Originally posted by Maverickhunter
All the naysayers who dont say that the war on terror cant be won. It can be won. It is a winnable war. (snip) I am very proud of our troops and I
do not feel like the Iraq war is going to be another vietnam,

While I share your respect for those who fight in Iraq, I do not believe that casualty ratios say anything about their odds of succeeding in the
daunting task that this nation so hastily threw before them. Casualty ratios in Vietnam we very favorable as well... although also inflated. I have
heard, though I can't prove it to be true, that if all body counts in Vietnam were accurate, there would be no more Vietnamese people.
First of all, let's separate the war on terror from the war in Iraq. They are very different animals. Even if one is given to viewing the war in Iraq
as a component of the war on terror, it is only one component, and of a distinct character from others. One can lose a battle and still win the
war.
The war on terror can be won. The odds that a relatively small unconventional force representing an ideology which has already long outlived its
relevance can endure either militarily or morally for the decades which it would take for them to gain control of and advance a nation to the point
that they could ever hope to impose a will on our soil are incredibly slim.
The war on terror can be won quite easily. Intelligence and well placed small interventions can take care of it. What they would spend months or years
building, we can turn to shambles, if granted not completely obliterate, in one good week of action with minimal direct particpation; just look at
Somalia.
Iraq is another issue. In Iraq, we are attempting to raze and recreate a whole society. Such tasks have daunted even the most stunningly successful
military forces in history. Only those which were willing to destroy innocent people wholesale have regularly even come close, and even they have more
often than not failed. The Communists could not do it in Afghanistan. We could not do it in Vietnam.
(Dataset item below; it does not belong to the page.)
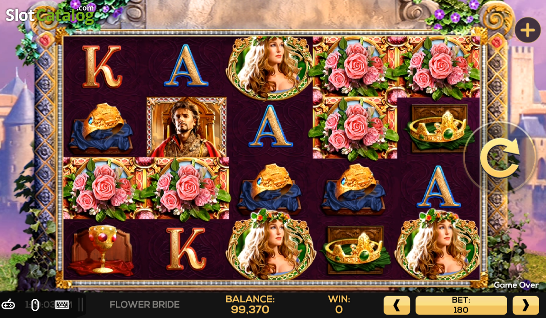Click the BET 180 amount field
The width and height of the screenshot is (546, 318).
461,306
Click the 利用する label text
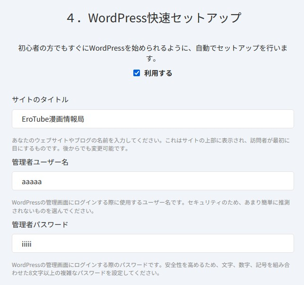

The Israelis could not do it in Palestine. The
Nazis could not do it in France. We could not do it in the Philippines. Etc etc etc.
It has worked on smaller groups from time to time, or for the most brutal forces. It worked in the Albigensian Crusade. It worked, for a while, for
the Mongols, though eventually they were absorbed by the Chinese. Will we resort to their tactics though? Will we force the civilians of a city to
surrender, and then slaughter every man woman and child of them right outside the city? Will we lay waste to entire villages, telling our soldiers to
let God sort the bad guys from the good?
We shouldn't, we won't, and though I know I'm wrong on this last one, I would like to believe that we couldn't bring ourselves to it.
The parallels and the differences of Iraq and Vietnam have been discussed at some length
before. I will not get too verbose on that subject here, but I will say that while the
tactical situation differs, the strategic makings of the two wars are similarly flawed, and the moral forces at work similarly bode ill for us. Wars,
it may be true, are won in the temple, at least in part. I believe that America should figuratively spend a little time in the temple redefining its
objectives, and recreate its foreign policy in a form that best represents our imperatives and our physical and moral capabilities.
What I do not get, is why a nation as powerful as ours should ever have to lose a war. It would seem to me that our power would enable us to fight any
battle which is necessary, so long as our hearts are in it. Only when America goes abroad in search of monsters to destroy, and/or when we fight
without the moral imperative to succeed, do I believe that America can find wars that it is incapable of winning.